Supplied records:
****************
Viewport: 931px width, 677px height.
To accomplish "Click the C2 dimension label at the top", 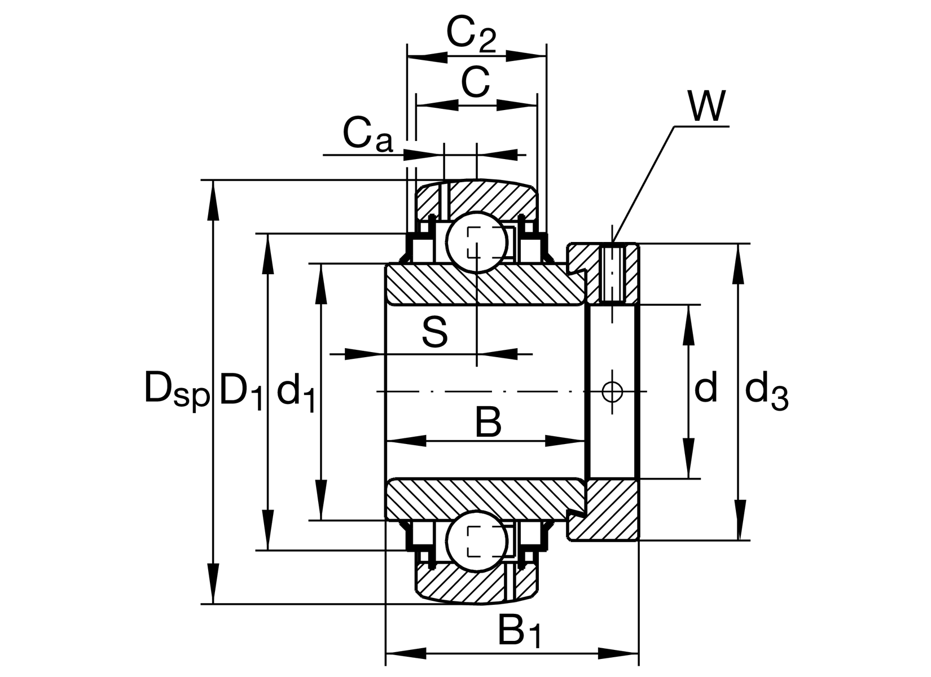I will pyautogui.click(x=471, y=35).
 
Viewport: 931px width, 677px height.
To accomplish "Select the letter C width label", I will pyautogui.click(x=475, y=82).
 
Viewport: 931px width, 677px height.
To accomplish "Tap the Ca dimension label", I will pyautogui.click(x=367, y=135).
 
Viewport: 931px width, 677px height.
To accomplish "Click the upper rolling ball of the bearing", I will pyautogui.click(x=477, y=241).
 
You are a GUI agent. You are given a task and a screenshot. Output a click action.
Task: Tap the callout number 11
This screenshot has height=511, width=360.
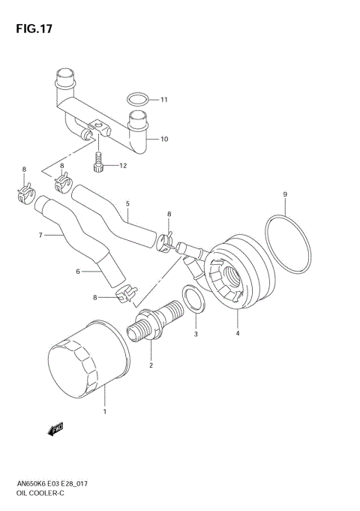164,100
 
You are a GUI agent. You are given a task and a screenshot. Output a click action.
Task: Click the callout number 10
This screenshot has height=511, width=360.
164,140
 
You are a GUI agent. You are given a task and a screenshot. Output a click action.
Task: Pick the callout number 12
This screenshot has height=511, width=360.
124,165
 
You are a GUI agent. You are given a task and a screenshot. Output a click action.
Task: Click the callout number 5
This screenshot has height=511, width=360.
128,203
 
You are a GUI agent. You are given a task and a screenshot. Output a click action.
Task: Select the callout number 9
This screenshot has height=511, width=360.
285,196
****************
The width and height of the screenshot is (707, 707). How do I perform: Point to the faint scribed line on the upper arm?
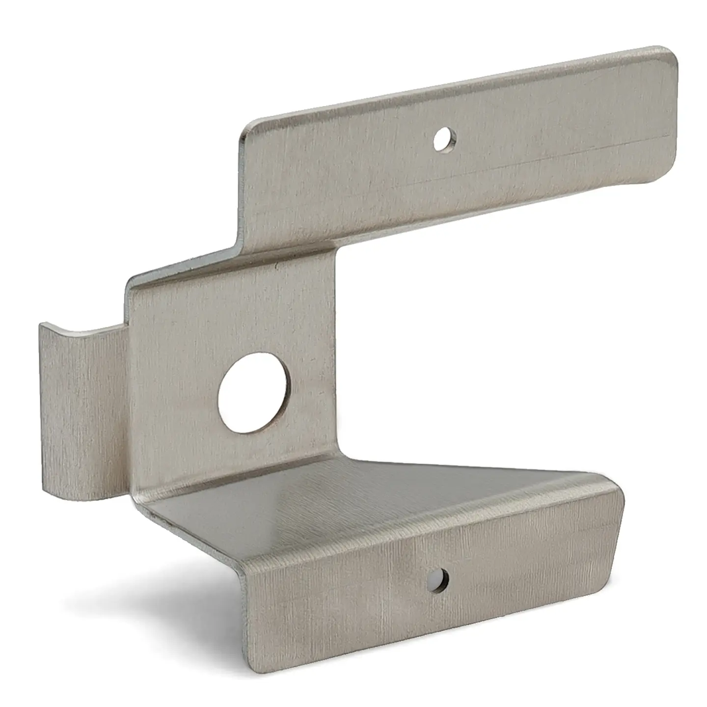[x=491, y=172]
****************
Direction:
Rewrite the data from the line with "The width and" up to and including the line with "[x=491, y=172]" as a two-column CSV with the headers command and coordinates. Put each field in quotes, turn any line breaks into spaces, and leave the pictures out.

Written solution:
command,coordinates
"The width and height of the screenshot is (707, 707). How do I perform: Point to the faint scribed line on the upper arm?","[x=491, y=172]"